Equivalent options in other tools

Scanpy: scanpy.experimental.pp.normalize_pearson_residuals() provides analytic Pearson residual normalization from raw counts. It is related to SCTransform, but it is not an implementation of Seurat's regularized per-gene model.
Monocle 3: no native SCTransform workflow. Monocle can receive transformed data from another object, but trajectory and model assumptions should be checked rather than mixing representations silently.
ScarfWeb: uses Scarf's library-size and feature-subset normalization, not SCTransform.

A Scanpy residual workflow looks like this:

adata.layers["counts"] = adata.X.copy()

residuals = sc.experimental.pp.normalize_pearson_residuals(
    adata,
    layer="counts",
    inplace=False,
)
adata.layers["pearson_residuals"] = residuals["X"]

The function expects integer raw counts.
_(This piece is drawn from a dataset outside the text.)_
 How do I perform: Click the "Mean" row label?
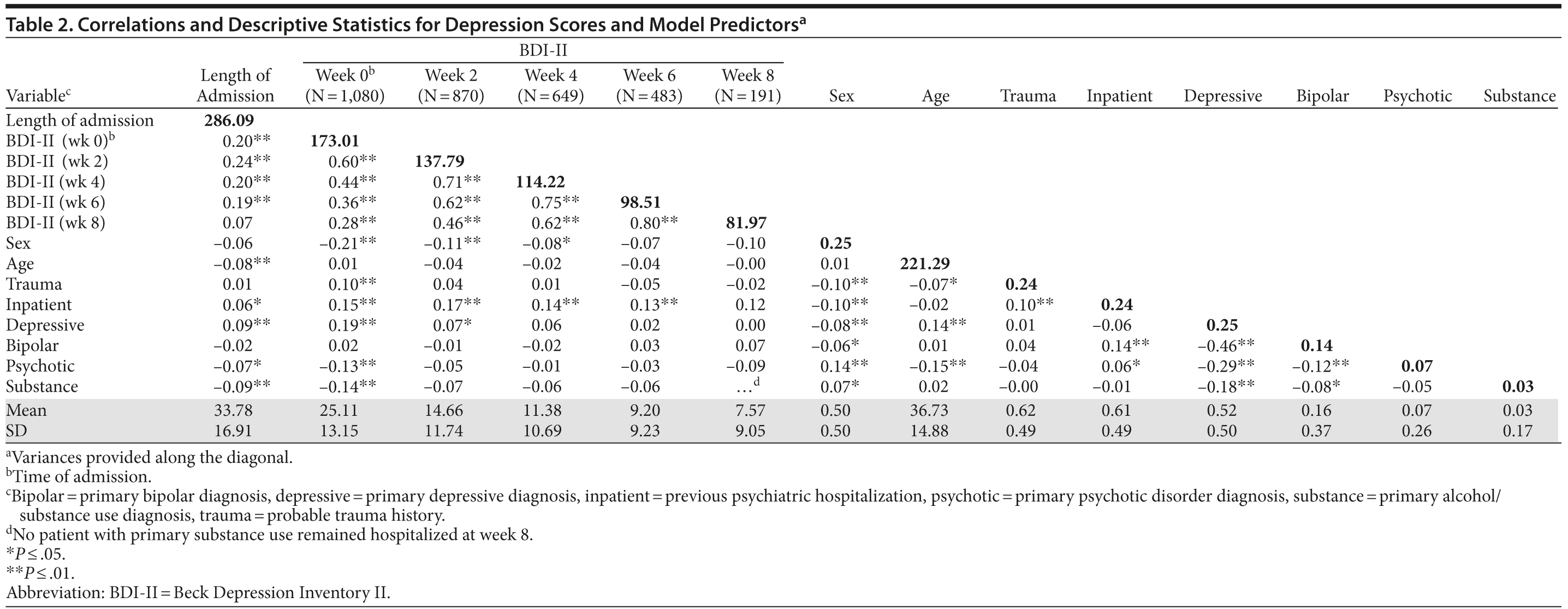click(26, 411)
Its default shared overdispersion and clipping rules differ from SCTransform, so results should not be described as interchangeable.

scran deconvolution size factors

Simple library-size normalization can be biased when a few abundant genes or strongly asymmetric cell populations dominate total counts. The Bioconductor package scran addresses this by pooling counts from groups of cells, estimating size factors on the pooled profiles, and deconvolving them back to cell-specific factors.
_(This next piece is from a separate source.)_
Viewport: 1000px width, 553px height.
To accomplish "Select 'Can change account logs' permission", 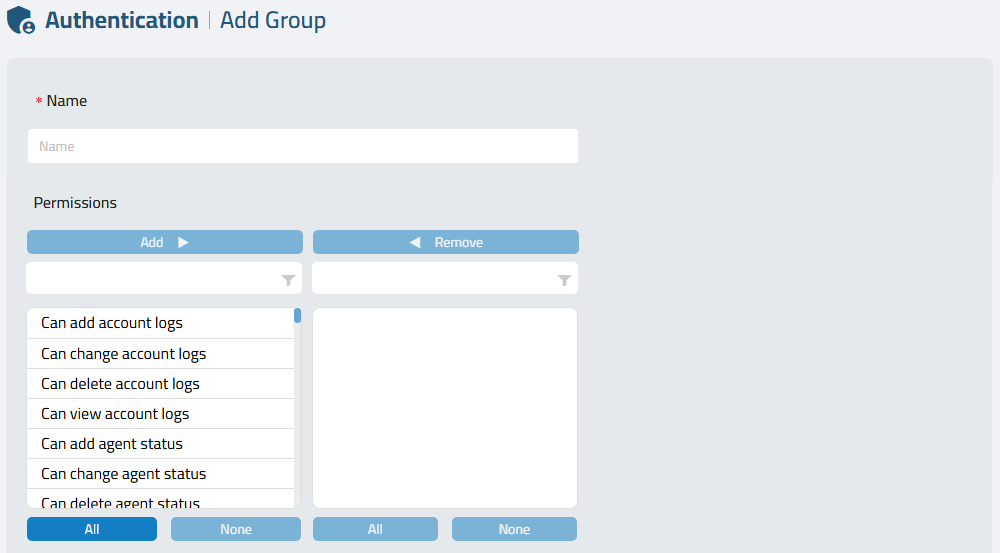I will tap(161, 354).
For heterogeneous datasets, preliminary clustering weakens the assumption that most genes are not differentially expressed across the entire dataset. Size factors are estimated within more comparable groups before being rescaled across groups.

library(scran)
library(scuttle)

set.seed(100)
clusters <- quickCluster(sce)
sce <- computeSumFactors(sce, cluster = clusters)
sce <- logNormCounts(sce)

The raw counts assay remains intact and normalized log-expression is stored in logcounts.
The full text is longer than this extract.